里山を背景に、なだらかな地勢が広がる。「雨引の里と彫刻」の会場・大和村は関東平野がはじまる場所でもある。村内には川が流れ、民家と石材加工所などが平らな土地に点在している。広がる田畑で働く人達が遠くに小さく見える。時おり、通りを真っ白な花崗岩を満載して作業車が行き交っている。空では、流れる雲と筑波の山がその姿を刻一刻と変えてゆく。村の外れで、こんもりと緑でおおわれているのが雨引山だ。
美術は、長い間、村里の暮らしとは縁遠いところで展開された。いつのまにか彫刻も、周囲に何もなく、光もコントロールできるような仮想的な空間を求めるようになった。自律した作品は、特定の場所と関係を持つことから離れた。
「雨引の里と彫刻」には様々な作家が集まって、村の人々の協力を得ながら、美術や彫刻の古くて新しい土壌にそれぞれ異なる思想と表現で向き合っている。

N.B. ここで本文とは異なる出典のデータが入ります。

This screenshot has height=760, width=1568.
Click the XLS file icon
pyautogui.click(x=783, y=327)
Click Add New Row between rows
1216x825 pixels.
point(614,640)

展覧会の準備は、会期の1年以上前に始まる。誰かが気づいた問題点は全員で共有され、それらは一つ一つ時間を掛けて丁寧に削ぎ落とされる。どんなに良い展覧会を開いても、その結果は作品に帰ることをみんな知っている。それでも、少しでも良い展覧会にしようと、時にガチンコになりながら話し合いは続く。
今年も、この素朴だけれど骨の折れる作業を共に費やした時間が、野外個展会場の寄せ集めではない「雨引の里と彫刻」の特質を支えていた。
回を重ねるごとに地元の人達とも少しずつ良い関係を持てるようになってきた。第5回展が終わる頃には、参加作家だけでなく、多くの人の視線が次回に向けられているのを感じた。 そんな状況の中、もうすぐ私たちは共有地・大和村を平成の大合併により失う。この先何が出来るのか。答えはまだない。
けれども、ここに集まる作家は本気の話し合いをする一方で、みんな呑気に構えている。「雨引の里と彫刻」は今年やっと8才になったばかりだ。明日にもまた楽しみが待っている。大切なのは、この先もゆっくりと一歩ずつ歩き続けていくことだ。
私は今、作品の撤去を終え、夕暮れが迫る里中の小道に立って、ついさっきまで自分の作品があった辺りをぼんやりと眺めている。1年余り季節の移ろいとともに、この場所に通った日々を想い出しながら、気持ちは早くも次回へと巡って行く。
黄昏の薄明かりの中、2カ月ぶりに静けさを取り戻した里山の景色は、以前に比べてほんの少しだけ広く気高くなった様に見える。